Far-right pane. Filled fresh on every Generate:

  • Hydrated Prompt — the exact string sent to the LLM.
  • Response — what came back.
  • Active State — JSON snapshot of selections / array_modes / section_random / sliders / template_vars at click time. Drop it into Engine.run(state=...) to reproduce.
  • Usage & Timing — total ms + provider-reported usage.
  • Resolved Config — base URL, chat path, model, shape, generation overrides.

Debug trace

Snapshots

The header Snapshots button opens a modal:

  • Save the current panel state (registry + selections + modes + slider
  • template-vars + generation overrides) under a name.
  • Load any saved snapshot back. Restoring rebuilds the panels and re-applies your selections.
  • Delete or Export any snapshot to JSON.

Storage is localStorage (pl-registry-snapshots-v1).
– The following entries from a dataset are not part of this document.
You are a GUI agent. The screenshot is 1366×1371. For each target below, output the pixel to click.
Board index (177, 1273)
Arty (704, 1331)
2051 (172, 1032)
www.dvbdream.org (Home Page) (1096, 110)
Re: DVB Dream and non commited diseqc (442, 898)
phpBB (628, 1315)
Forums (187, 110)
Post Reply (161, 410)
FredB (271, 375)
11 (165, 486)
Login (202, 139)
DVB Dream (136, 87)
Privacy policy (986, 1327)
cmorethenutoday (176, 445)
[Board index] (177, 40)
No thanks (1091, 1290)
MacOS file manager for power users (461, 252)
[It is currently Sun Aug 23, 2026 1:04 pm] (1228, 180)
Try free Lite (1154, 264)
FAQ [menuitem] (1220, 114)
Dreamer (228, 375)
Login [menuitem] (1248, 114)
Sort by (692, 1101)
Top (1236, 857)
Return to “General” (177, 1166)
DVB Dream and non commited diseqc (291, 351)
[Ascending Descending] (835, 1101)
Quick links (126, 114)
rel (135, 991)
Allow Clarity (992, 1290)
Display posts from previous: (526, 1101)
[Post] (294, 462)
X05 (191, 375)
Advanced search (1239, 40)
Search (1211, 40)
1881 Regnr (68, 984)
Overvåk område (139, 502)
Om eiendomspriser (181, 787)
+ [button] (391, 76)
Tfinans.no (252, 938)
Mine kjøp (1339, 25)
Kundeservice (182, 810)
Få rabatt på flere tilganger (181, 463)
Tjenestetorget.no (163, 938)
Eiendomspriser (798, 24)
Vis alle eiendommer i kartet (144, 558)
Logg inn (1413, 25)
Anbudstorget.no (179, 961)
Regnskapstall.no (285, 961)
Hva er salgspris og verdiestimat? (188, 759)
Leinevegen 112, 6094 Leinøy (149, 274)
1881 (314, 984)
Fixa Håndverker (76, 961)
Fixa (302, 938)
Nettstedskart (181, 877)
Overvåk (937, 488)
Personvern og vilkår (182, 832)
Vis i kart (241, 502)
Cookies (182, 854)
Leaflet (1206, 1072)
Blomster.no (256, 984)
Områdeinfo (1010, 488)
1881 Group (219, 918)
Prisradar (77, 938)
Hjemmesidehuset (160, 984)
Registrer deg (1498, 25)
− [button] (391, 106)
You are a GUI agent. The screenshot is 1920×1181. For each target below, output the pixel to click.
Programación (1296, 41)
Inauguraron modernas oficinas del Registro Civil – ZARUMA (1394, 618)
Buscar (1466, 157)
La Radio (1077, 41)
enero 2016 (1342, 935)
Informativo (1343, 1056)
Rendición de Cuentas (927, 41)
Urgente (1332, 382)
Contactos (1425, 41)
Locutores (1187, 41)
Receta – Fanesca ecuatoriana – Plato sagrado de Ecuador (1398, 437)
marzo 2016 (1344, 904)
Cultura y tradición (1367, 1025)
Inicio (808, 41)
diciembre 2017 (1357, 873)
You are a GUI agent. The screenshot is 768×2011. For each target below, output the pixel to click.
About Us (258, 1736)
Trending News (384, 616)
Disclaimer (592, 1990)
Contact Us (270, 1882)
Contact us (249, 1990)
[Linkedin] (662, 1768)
Snapshots persist across reloads but stay on the device.

Snapshots modal

Registry HTTP API

The studio also mounts these endpoints for headless use:

Endpoint Purpose
POST /api/registry/load Parse + canonicalize a registry JSON.
POST /api/registry/hydrate Build the prompt for a given registry + state.
POST /api/registry/generate Hydrate + LLM + Python output policy. Returns text + usage.
GET /health Liveness check.

Request body for hydrate / generate:

{
  "registry": { "registry": { ... } },
  "state": {
    "selections": {...},
    "array_modes": {...},
    "section_random": {...},
    "sliders": {...},
    "slider_random": {...},
    "template_vars": {...}
  },
  "route": "optional-route-name",
  "seed": 42
}

Server-side generation uses OllamaProvider by default. Set PROMPT_ENGINE_MOCK=1 to use MockProvider instead, or OLLAMA_URL / OLLAMA_CHAT_PATH to point at a different host.

Docker

docker compose up -d

The container exposes port 8000 and runs the studio with browser-direct LLM by default. There's no server-side state — snapshots live in the user's browser. Override env vars in docker-compose.yml to enable mock-mode or a server-side Ollama target.

CLI

promptlibretto-studio [--host HOST] [--port PORT]

--host defaults to 127.0.0.1 (or $HOST); --port defaults to 8000 (or $PORT).

Server-side environment variables

These only affect the optional /api/registry/generate endpoint. The studio's main flow (the browser calling Ollama directly) ignores them.

Variable Default Effect
PROMPT_ENGINE_MOCK 0 1 / true / yes — server uses MockProvider.
OLLAMA_URL http://localhost:11434 Base URL the server-side OllamaProvider hits.
OLLAMA_CHAT_PATH /api/chat Endpoint path. Auto-detects payload shape from /v1/.
HOST 127.0.0.1 Studio bind host (overridden by --host).
PORT 8000 Studio bind port (overridden by --port).

Editing fragments

base_context items support conditional fragments — short pieces of text gated by a template variable. Add them in the inline editor's Conditional fragments row:

if text
(always) You're watching a streamer.
location Currently at {location}.
sublocation Specifically: {sublocation}.

A fragment with if location only renders when the location template-var has a value at runtime. So an unfilled {sublocation} doesn't leave a broken sentence in the output.